Dataset extract
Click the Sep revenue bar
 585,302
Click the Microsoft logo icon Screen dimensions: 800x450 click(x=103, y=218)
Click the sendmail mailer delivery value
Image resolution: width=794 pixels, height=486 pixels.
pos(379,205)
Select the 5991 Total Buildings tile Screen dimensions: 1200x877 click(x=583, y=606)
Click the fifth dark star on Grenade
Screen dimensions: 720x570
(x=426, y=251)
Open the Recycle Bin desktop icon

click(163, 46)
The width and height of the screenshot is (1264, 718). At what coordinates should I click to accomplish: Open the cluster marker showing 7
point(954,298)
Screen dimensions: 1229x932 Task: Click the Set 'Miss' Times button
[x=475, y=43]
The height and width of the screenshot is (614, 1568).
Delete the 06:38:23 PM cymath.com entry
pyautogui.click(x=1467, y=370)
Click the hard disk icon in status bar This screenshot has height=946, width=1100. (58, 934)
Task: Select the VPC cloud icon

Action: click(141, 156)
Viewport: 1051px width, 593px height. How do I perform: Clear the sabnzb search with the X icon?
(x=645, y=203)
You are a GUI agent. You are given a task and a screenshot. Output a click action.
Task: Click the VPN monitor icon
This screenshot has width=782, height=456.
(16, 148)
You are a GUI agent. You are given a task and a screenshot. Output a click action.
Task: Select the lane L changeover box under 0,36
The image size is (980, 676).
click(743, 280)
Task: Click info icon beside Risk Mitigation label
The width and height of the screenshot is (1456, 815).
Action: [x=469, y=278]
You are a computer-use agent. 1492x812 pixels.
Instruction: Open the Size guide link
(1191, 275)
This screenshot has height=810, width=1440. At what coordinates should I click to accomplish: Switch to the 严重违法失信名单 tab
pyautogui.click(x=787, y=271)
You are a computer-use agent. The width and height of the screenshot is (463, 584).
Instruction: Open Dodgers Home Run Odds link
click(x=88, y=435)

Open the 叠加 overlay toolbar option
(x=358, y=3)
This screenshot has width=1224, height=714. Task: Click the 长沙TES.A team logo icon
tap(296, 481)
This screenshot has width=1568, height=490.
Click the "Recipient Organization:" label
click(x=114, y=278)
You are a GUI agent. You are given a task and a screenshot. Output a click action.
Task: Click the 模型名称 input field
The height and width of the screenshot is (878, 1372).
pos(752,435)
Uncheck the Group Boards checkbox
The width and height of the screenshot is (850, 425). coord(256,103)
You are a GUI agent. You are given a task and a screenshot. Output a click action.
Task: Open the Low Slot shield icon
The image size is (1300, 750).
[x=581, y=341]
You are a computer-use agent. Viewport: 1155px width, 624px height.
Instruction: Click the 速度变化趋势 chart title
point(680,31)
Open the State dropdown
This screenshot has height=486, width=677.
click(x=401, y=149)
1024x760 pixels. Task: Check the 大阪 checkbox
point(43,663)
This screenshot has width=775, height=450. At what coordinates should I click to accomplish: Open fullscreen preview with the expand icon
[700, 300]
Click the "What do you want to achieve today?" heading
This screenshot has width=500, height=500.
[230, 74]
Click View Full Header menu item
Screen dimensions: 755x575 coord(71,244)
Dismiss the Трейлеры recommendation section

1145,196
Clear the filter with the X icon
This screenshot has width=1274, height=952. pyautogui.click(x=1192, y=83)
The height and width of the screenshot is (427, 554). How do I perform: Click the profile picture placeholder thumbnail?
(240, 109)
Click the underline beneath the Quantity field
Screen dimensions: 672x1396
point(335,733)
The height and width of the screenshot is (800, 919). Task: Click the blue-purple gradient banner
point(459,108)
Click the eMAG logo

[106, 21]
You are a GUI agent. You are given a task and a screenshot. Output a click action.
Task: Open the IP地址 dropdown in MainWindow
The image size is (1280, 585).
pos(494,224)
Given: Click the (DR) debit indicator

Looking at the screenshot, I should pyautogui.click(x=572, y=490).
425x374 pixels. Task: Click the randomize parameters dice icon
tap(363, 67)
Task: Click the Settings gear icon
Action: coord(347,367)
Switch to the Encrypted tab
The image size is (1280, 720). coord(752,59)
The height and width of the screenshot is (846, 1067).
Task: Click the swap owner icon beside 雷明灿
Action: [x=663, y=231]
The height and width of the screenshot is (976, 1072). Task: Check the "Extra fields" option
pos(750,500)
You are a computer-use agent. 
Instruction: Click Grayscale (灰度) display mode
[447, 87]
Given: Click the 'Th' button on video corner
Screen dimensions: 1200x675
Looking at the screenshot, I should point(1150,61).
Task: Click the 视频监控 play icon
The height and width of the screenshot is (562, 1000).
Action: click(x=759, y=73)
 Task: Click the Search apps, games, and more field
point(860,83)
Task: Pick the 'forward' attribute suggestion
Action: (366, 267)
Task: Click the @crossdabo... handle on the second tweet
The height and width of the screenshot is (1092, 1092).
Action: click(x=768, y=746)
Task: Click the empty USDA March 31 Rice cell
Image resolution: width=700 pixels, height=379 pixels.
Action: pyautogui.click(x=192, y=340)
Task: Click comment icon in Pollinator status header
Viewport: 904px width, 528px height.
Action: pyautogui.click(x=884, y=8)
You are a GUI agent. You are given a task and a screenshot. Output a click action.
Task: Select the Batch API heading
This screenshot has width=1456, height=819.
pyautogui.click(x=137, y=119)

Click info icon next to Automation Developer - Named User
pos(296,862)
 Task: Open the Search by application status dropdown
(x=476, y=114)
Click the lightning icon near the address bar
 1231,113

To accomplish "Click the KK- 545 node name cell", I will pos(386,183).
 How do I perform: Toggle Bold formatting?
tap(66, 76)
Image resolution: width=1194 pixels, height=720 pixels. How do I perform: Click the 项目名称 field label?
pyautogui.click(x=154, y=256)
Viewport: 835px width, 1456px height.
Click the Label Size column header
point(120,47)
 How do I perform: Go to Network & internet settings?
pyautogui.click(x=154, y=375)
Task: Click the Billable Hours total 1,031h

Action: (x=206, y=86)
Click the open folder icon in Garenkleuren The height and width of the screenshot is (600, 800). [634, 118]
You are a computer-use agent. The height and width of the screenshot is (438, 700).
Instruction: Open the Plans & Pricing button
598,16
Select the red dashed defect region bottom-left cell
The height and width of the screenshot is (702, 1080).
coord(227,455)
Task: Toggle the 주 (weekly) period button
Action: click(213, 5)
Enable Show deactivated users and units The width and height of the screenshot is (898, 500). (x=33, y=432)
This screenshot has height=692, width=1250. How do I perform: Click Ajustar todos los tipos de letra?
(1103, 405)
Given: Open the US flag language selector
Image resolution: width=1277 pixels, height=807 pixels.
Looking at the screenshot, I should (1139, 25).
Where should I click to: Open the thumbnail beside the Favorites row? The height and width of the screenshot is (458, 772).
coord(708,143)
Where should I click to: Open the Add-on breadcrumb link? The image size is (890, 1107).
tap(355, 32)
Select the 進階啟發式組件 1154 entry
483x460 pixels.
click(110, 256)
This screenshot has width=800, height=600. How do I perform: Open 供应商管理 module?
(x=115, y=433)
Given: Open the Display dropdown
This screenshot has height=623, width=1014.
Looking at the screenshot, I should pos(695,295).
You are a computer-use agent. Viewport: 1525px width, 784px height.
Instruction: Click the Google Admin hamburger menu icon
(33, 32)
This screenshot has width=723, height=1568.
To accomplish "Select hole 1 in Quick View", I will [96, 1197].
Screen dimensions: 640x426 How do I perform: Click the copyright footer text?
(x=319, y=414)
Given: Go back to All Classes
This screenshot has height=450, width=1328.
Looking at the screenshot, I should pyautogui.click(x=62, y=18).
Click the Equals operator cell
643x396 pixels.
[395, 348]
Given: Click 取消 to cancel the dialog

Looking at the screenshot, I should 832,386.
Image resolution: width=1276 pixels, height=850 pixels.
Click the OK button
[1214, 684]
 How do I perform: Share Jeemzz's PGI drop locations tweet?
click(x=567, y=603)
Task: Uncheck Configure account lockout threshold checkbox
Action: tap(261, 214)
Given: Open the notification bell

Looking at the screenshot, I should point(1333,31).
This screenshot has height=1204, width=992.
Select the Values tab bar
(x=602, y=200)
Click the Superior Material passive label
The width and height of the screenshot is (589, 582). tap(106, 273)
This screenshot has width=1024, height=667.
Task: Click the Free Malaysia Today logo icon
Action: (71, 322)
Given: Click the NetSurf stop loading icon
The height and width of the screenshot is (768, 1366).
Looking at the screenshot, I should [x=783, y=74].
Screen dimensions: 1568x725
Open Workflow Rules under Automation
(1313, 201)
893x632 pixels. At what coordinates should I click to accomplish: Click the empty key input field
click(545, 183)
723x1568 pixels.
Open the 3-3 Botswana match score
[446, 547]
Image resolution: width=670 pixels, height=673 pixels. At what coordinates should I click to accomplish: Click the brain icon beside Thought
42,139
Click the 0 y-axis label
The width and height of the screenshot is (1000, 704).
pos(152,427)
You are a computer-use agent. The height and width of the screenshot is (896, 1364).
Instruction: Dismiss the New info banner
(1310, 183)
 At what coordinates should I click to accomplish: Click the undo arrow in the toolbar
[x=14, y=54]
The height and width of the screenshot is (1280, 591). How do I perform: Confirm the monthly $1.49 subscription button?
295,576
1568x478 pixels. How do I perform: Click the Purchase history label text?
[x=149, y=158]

Work request
Among the lines above, find those with the string "computer" and copy them.

Reply to the task
You are a computer-use agent. 1492x812 pixels.
You are a computer-use agent. The width and height of the screenshot is (463, 584).
You are a computer-use agent. Viewport: 1155px width, 624px height.
You are a computer-use agent. 
You are a computer-use agent. The height and width of the screenshot is (438, 700).
You are a computer-use agent. Viewport: 1525px width, 784px height.
You are a computer-use agent. The height and width of the screenshot is (896, 1364).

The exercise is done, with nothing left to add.